Dr Bornstein has said in the past he wrote the note about Mr Trump's health in five minutes while a limo sent by the candidate waited outside his office.
He elaborated on that, saying the missive was composed by the candidate himself.
"He dictated that whole letter. I didn't write that letter," Dr Bornstein told CNN.
"Mr Trump has had a recent complete medical examination that showed only positive results," said the letter signed by Dr Bornstein, who said he had treated Mr Trump since 1980.
"Actually, his blood pressure, 110/65, and laboratory results were astonishingly excellent. His physical strength and stamina are extraordinary," the letter said. "If elected, Mr Trump, I can state unequivocally, will be the healthiest individual ever elected to the presidency."

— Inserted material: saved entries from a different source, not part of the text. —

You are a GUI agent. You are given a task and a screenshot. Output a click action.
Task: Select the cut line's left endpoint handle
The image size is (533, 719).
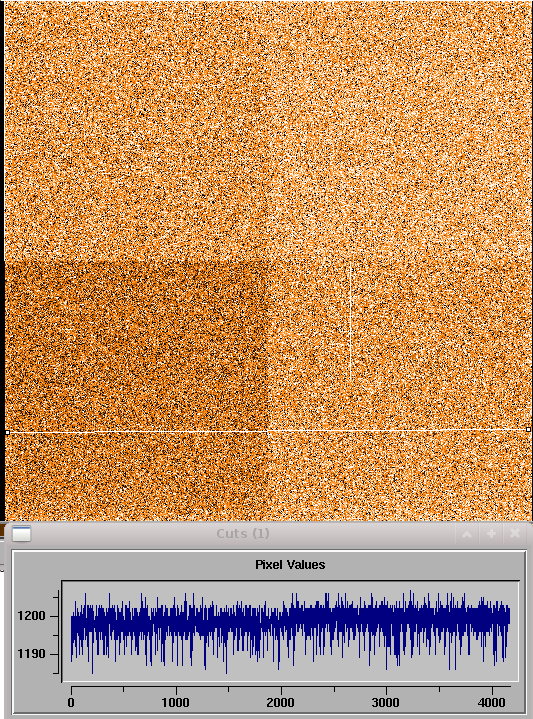point(7,432)
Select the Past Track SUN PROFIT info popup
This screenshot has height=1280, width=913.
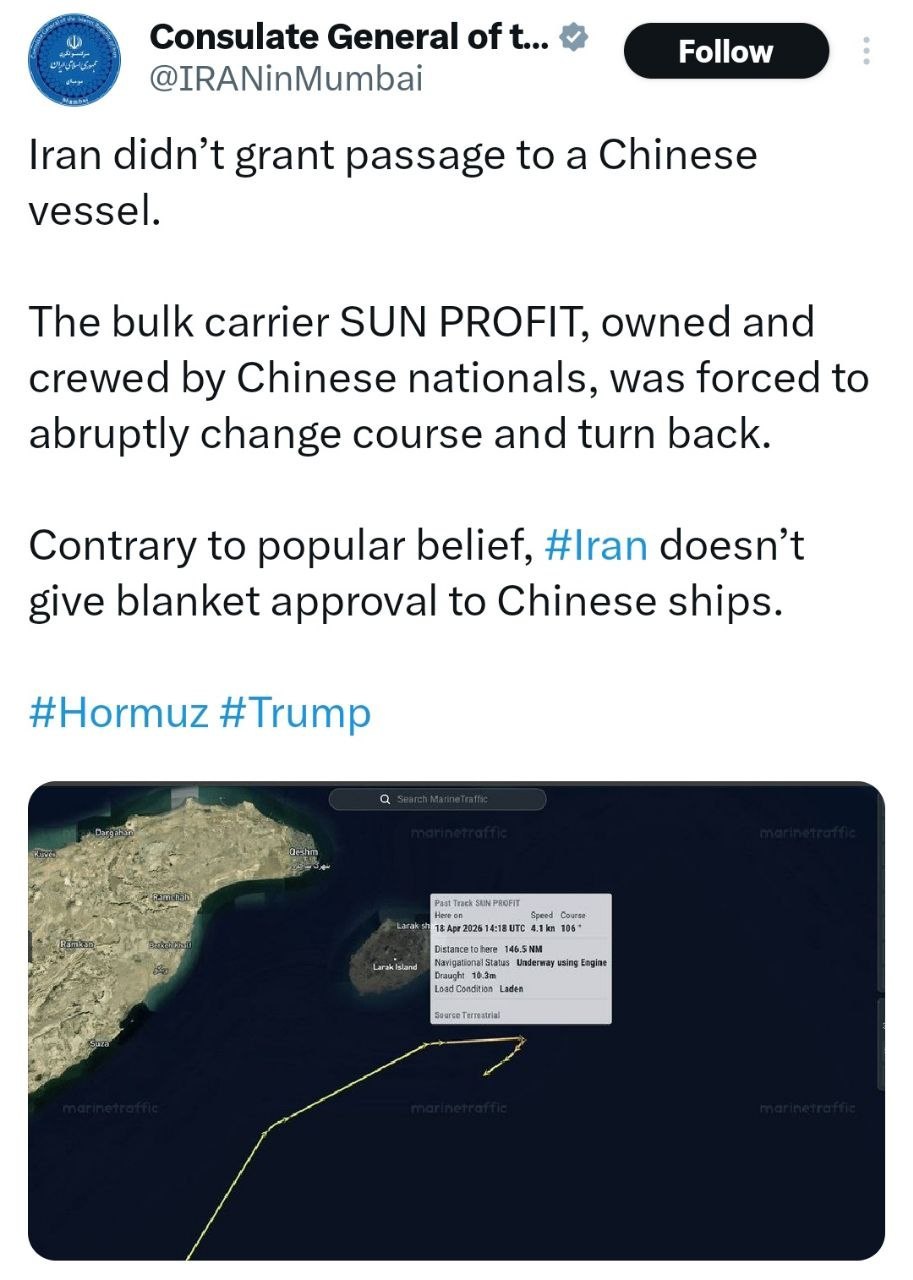click(520, 957)
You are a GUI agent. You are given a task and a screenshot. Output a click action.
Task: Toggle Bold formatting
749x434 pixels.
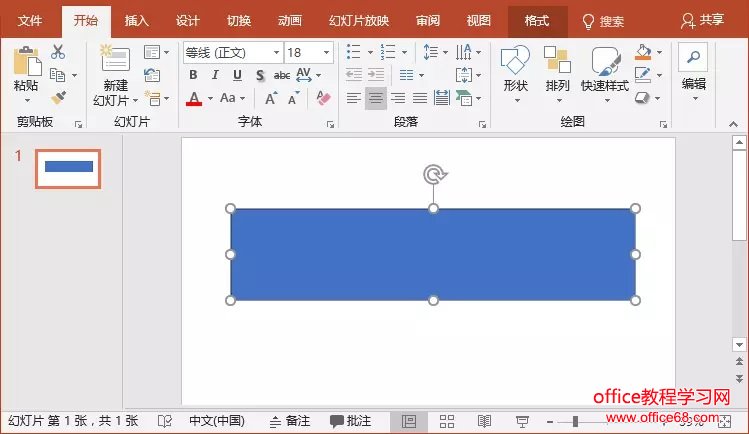(x=192, y=75)
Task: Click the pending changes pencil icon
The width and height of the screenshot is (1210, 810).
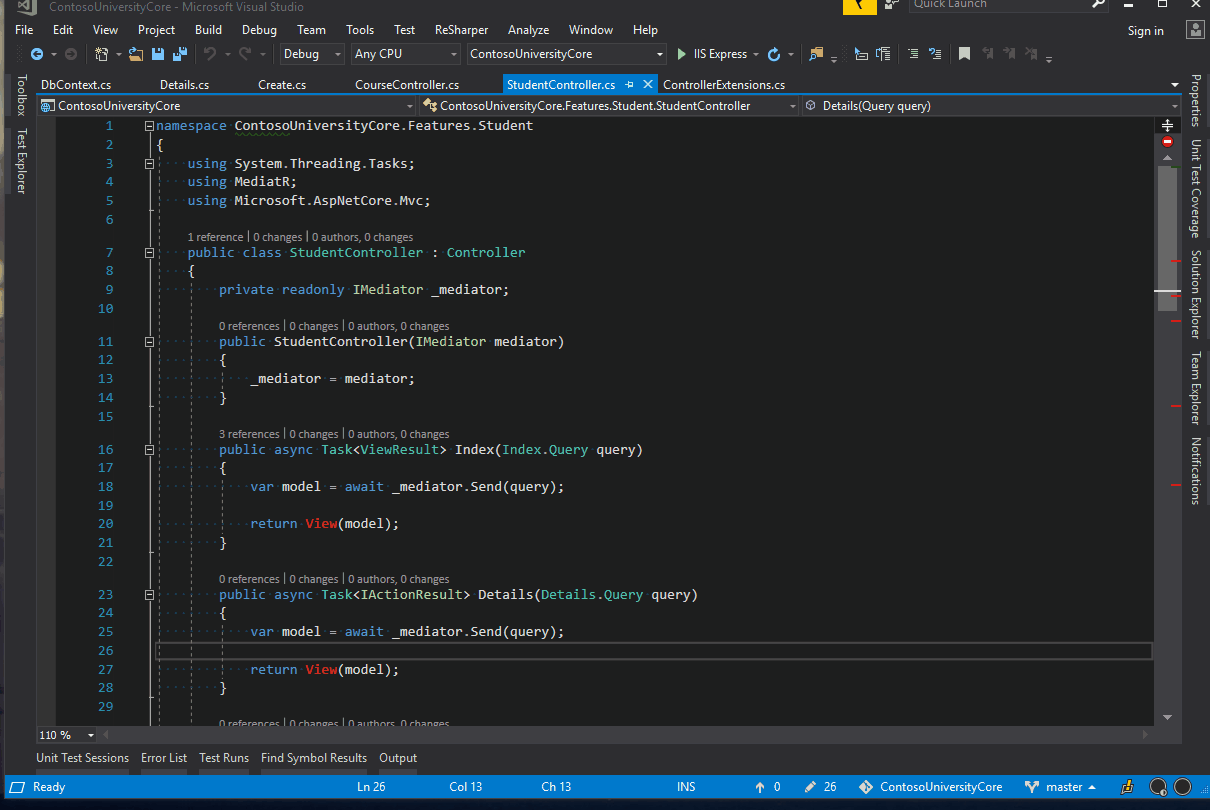Action: coord(811,787)
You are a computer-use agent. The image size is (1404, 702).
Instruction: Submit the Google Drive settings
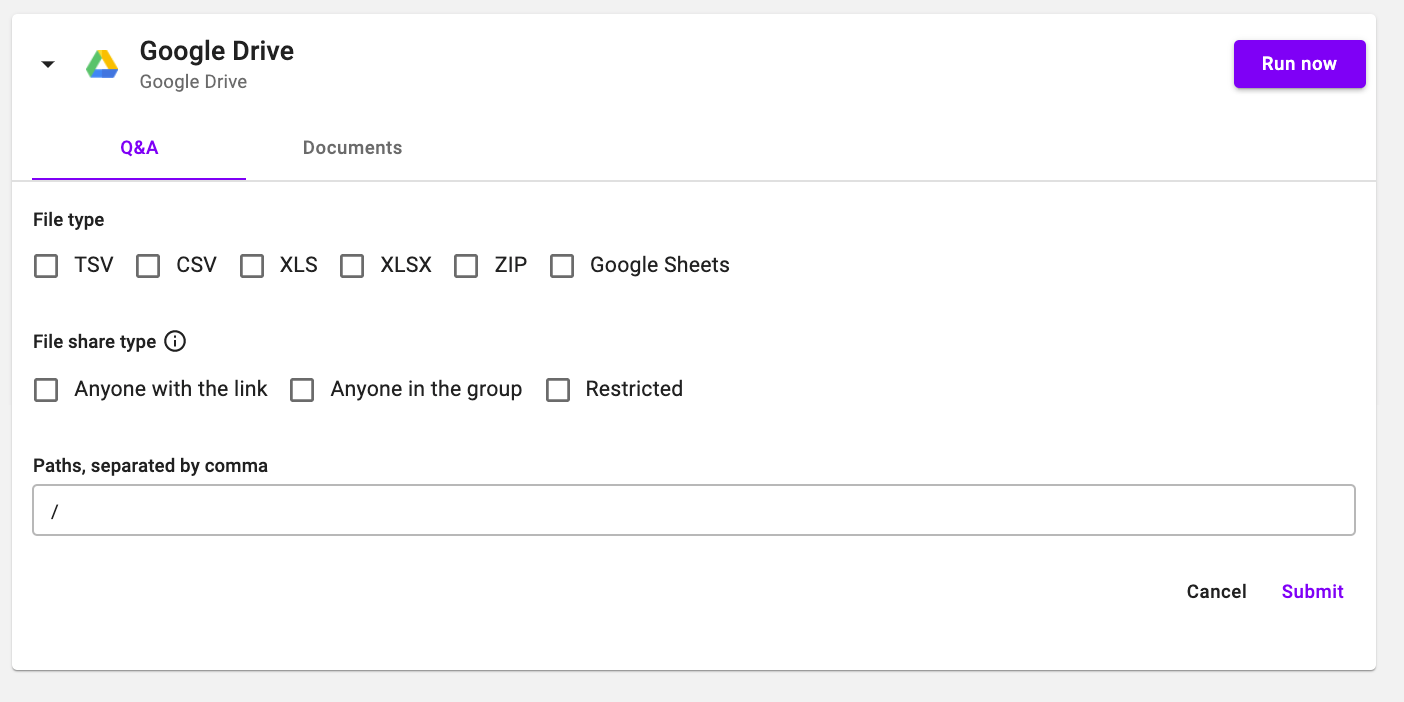pyautogui.click(x=1312, y=591)
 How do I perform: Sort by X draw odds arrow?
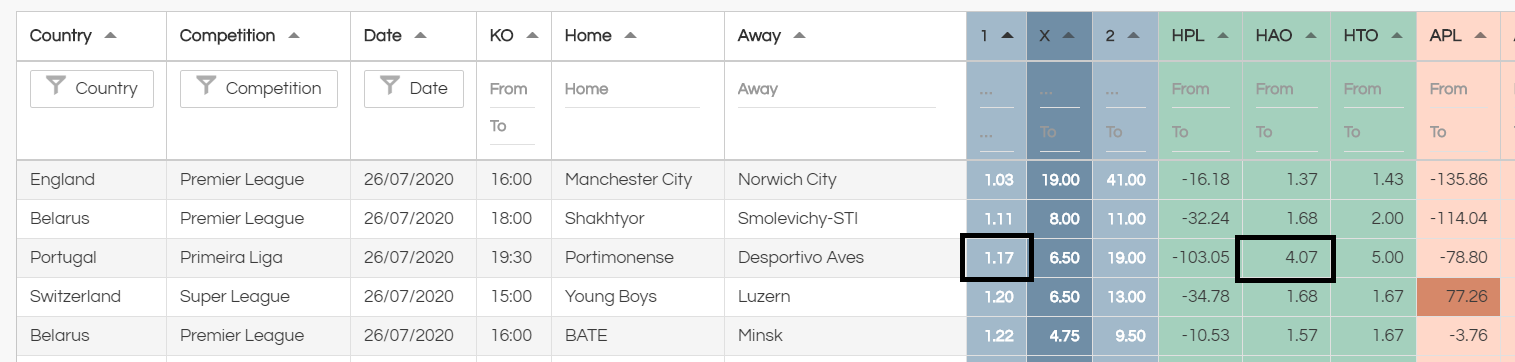click(1069, 35)
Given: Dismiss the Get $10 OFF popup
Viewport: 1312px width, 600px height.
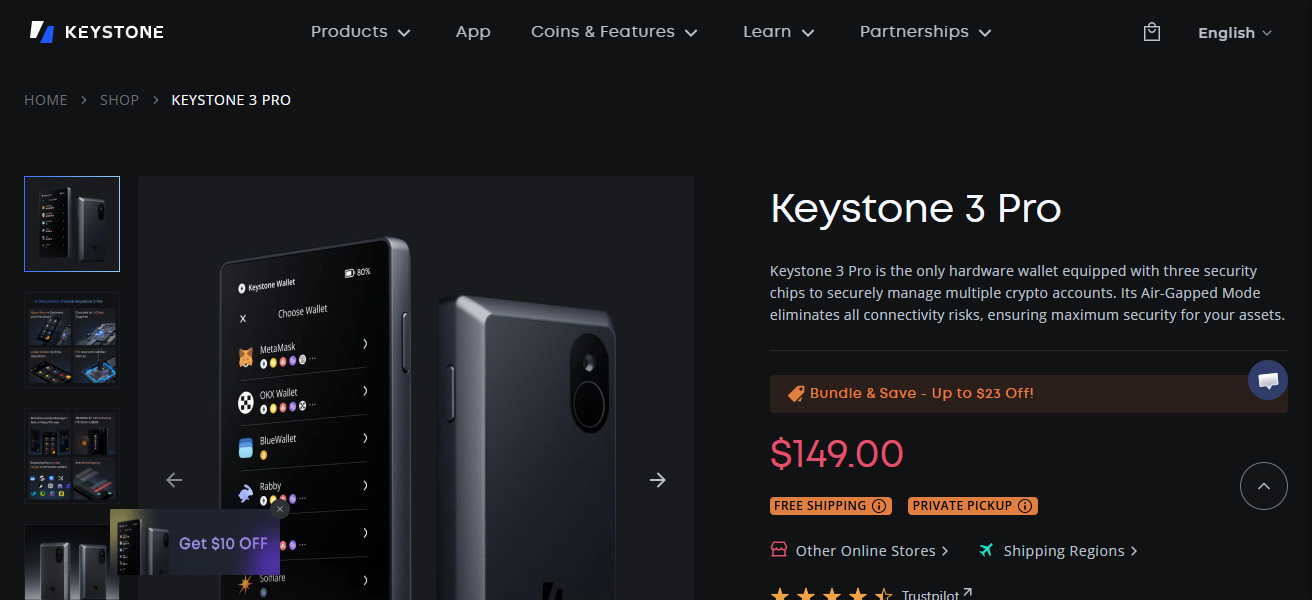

Mr Trump read out the language as Dr Bornstein and his wife were driving across New York's Central Park, the doctor told CNN.
"(Trump) dictated the letter and I would tell him what he couldn't put in there," he said.
Dr Bornstein also told NBC News that Keith Schiller, the president's long-time bodyguard and former director of Oval Office operations, showed up at his office in February 2017 along with two other men to collect the records, leaving Dr Bornstein feeling "raped, frightened and sad".
White House press secretary Sarah Huckabee Sanders disputed the doctor's characterisation of the episode.
"As is standard operating procedure for a new president, the White House medical unit took possession of the president's medical records," she told reporters at a White House briefing. As for Dr Bornstein's description that it had the feel of a raid, she said: "No, that is not my understanding."
Dr Bornstein told NBC that Mr Schiller and another "large man" were in his office about 30 minutes and "created a lot of chaos".
The doctor said the two men were joined by Alan Garten, the chief legal officer for the Trump Organisation.
A spokeswoman for the Trump Organisation did not respond to a request for comment.
The incident at Dr Bornstein's office came two days after the doctor told 'The New York Times' that Mr Trump takes propecia, a drug for enlarged prostates that is often prescribed to stimulate hair growth in men.
Dr Bornstein told the 'Times' that he prescribed Mr Trump drugs for rosacea and cholesterol as well.
Dr Bornstein told NBC that Mr Trump's long-time personal secretary called him after the story ran and said: "So you wanted to be the White House doctor? Forget it, you're out."
Dr Bornstein said he wasn't given a form authorising him to release Mr Trump's records, but said Mr Schiller and Mr Garten took the originals and copies of Mr Trump's charts and lab reports, including records filed under pseudonyms the office used.
Questions were raised about the legality of the seizure.
Patients have a right to a copy of their medical records but the original physical record belongs to the doctor, said Dr Matthew Wynia, director of the centre for bioethics and humanities at the University of Colorado.
"If a patient wants a copy, they can have a copy, but they don't get the original.
"Patients can also ask for their records to be transferred to a new doctor, but that also involves making copies (ie, transferring the information), not literally packaging up the originals and sending them off," Dr Wynia said in an email.
Most states require doctors to keep and maintain records, Dr Wynia said.